* start Page text *
# Thread: Law of Total Probability

1. ## Law of Total Probability

One bag contains 6 white and 4 black balls, and a second bag contains 3 white and 7 black balls. One ball is drawn at random from the first bag and placed unseen in the second bag.
(a) Find the probability that a ball now drawn at random from the second bag will be black.
(b) If the ball drawn from the second bag is black, find the probability that a black ball was transferred from the first bag.

I drew a tree diagram for both of them but the fact that the balls get switched into another bag confuses me : / need some help

One bag contains 6 white and 4 black balls, and a second bag contains 3 white and 7 black balls. One ball is drawn at random from the first bag and placed unseen in the second bag.
(a) Find the probability that a ball now drawn at random from the second bag will be black.
(b) If the ball drawn from the second bag is black, find the probability that a black ball was transferred from the first bag.

I drew a tree diagram for both of them but the fact that the balls get switched into another bag confuses me : / need some help

(a) there are 2 cases

1. a white ball was transferred from the 1st bag and a black ball was chosen from the 2nd..
this probability is

$\frac{6}{10}\frac{7}{11}$

since there are now 11 balls in the 2nd bag.

2. a black ball was transferred from the 1st bag and a black ball was chosen from the 2nd...
this probability is

$\frac{4}{10}\frac{8}{11}$

Summing these probabilities gives the probability of choosing a black from
the 2nd bag after a ball was transferred from the 1st.

(b) The probability that a black ball was moved to the 2nd bag is 0.4.

Hence, maybe this question should read...

if a black ball is chosen, what is the probability that it came from the 1st bag?

It has no chance of being from the 1st bag if a white was transferred.

It has a $\frac{1}{8}$ chance of being from the 1st bag if a black was transferred.

Hence, the probability is

$(0)\frac{1}{7}+\frac{4}{10}\frac{1}{8}$
* end Page text *
* start Material *
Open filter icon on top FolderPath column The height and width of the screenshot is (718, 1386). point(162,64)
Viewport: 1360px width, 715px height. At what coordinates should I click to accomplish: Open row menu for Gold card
* end Material *
*Objective*
Revise the probability thread's passage starting with "1. a white ball" and going on through "the 2nd bag.", writing "moved" wherever "transferred" appears.

*Answer below*
1. a white ball was moved from the 1st bag and a black ball was chosen from the 2nd..
this probability is

$\frac{6}{10}\frac{7}{11}$

since there are now 11 balls in the 2nd bag.